Top health IT leader urges standards for RHIOs

With the growth of the grass-roots organizations beginning to share patient data regionally, the George Bush administration’s point man for health IT wants to establish standards and guidelines for how these groups are governed and financed.

In his keynote address at the Healthcare Information and Management Systems Society’s annual conference in San Diego, David Brailer said his office this year will be focusing its efforts on forming guidelines and minimum standards to help regional health information organizations (RHIO) form and grow.

Brailer, the national coordinator for health information technology, said his office will be detailing a new contract within a month designed to take stock of existing RHIO efforts with an eye toward mapping out how these evolving groups will fit into the government’s plan to help foster a national infrastructure to support the widespread adoption of electronic health records (EHR).

“I did not start out by believing the national solution will be a network of regional networks,” he said. “Our goal with the national health information network is to allow those who do not want to [participate in RHIOs] do not have to do it. We want RHIOs to know where we are heading so they can make their plans accordingly.”

Brailer’s Office of the National Coordinator for Health Information Technology (ONC) in November awarded four contracts to a consortium of IT vendors to develop a prototype for a National Health Information Network to securely exchange patient data among hospitals, laboratories, pharmacies and physicians.

Brailer said he envisions the network evolving to provide a set of tools and services that doctors and hospitals could use to exchange data nationally or as a network that RHIOs could tie into themselves. The new effort will help ensure that in states where there is more than one RHIO, that an overarching statewide entity will be formed to help local groups deal with governance, financial and operational challenges.

“If we have RHIOs governing themselves locally, there needs to be something that ties them together,” he said.

The ONC does not now have plans to regulate the RHIOs, Brailer said.
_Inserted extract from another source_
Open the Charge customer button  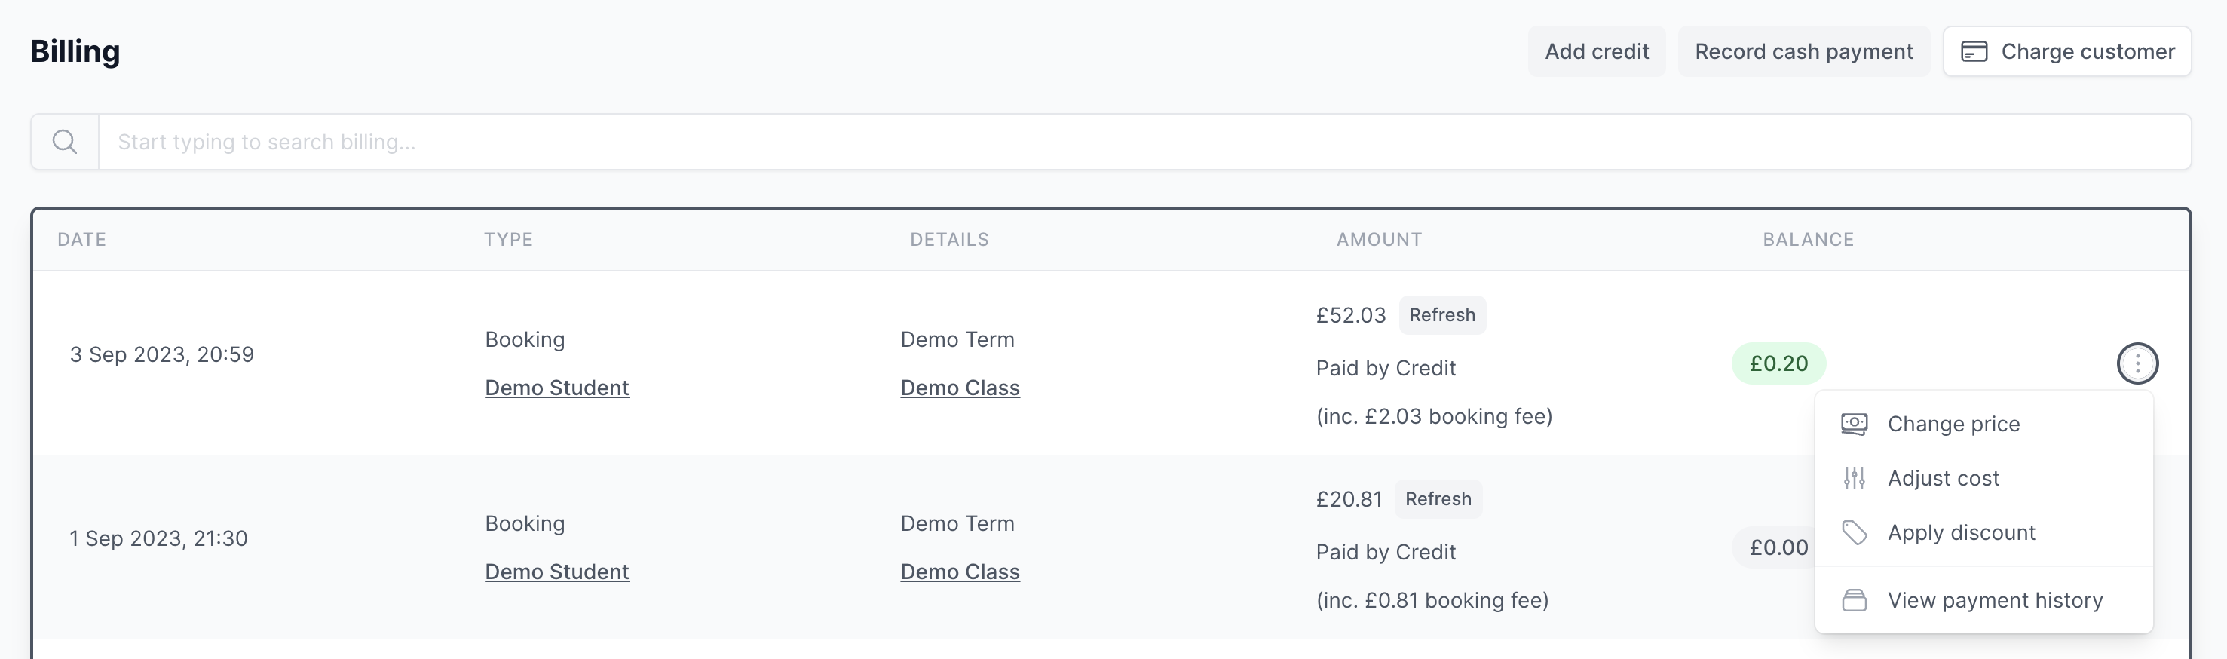click(2067, 51)
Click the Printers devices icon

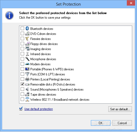click(27, 79)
But he noted that if his office fails to move the market toward the President Bush’s goal of every American having an EHR by 2014, regulations could come into play.

“If it turns out we can’t get traction … there is a group of people who will bring mandates forward,” he said. “We are beyond the point where this is optional. The clock is ticking.”

Brailer also described ONC plans to seek US$116 million in fiscal 2007, almost twice its 2006 budget of $61 million.

According to ONC, there are about 66 RHIOs in the U.S. that are either in the planning stages or have begun to share patient data electronically. In addition, 30 states have introduced or passed legislation that supports the statewide adoption of health-related IT.